The law establishes rules for collecting, processing, storing, and transferring personal data. It applies to any entity processing the personal data of individuals located in Madagascar, regardless of where the data controller is based.
A key detail for website owners: the law does not contain specific provisions on cookies, local storage objects, or similar tracking technologies. That gap does not mean your site is exempt from regulation. Any cookie that collects personal data - an identifier stored in _ga, a session token in PHPSESSID, or a marketing pixel like _fbp - falls under the general data processing rules of Law 2014-038.

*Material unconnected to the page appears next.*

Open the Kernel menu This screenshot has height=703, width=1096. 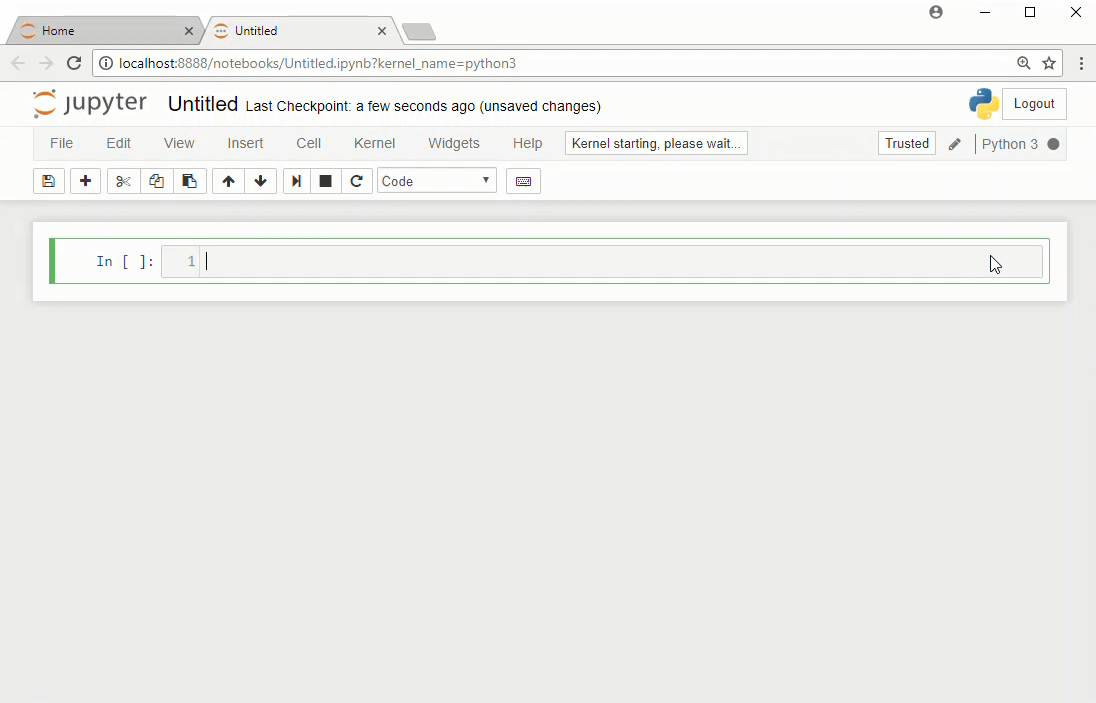(374, 143)
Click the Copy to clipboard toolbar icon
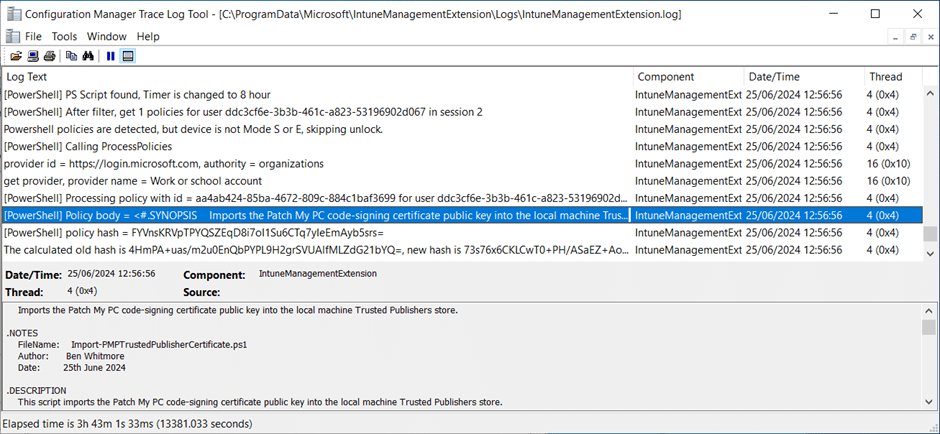The height and width of the screenshot is (434, 940). 71,56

Legal Bases for Processing Personal Data
Law 2014-038 follows a consent-first model. Before processing personal data, you must obtain prior consent from the data subject or rely on one of the alternative legal bases the law recognises.
The six lawful bases are:
Prior consent of the data subject
Compliance with a legal obligation
Protection of the data subject's life or vital interests
Execution of a public service mission
Performance of a contract or pre-contractual measures
Legitimate interest of the data controller, balanced against the rights of the individual
This structure closely mirrors the consent requirements found in GDPR-aligned frameworks. For most websites, dropping analytics or advertising cookies before obtaining consent would require reliance on the consent basis, since the other grounds rarely apply to marketing-driven data collection.
How This Compares to GDPR and Other African Laws
Madagascar's law predates the GDPR by several years, drawing instead from the 1995 EU Data Protection Directive. The similarities are clear: purpose limitation, data minimisation, and a consent-first approach all feature prominently. The differences are equally notable.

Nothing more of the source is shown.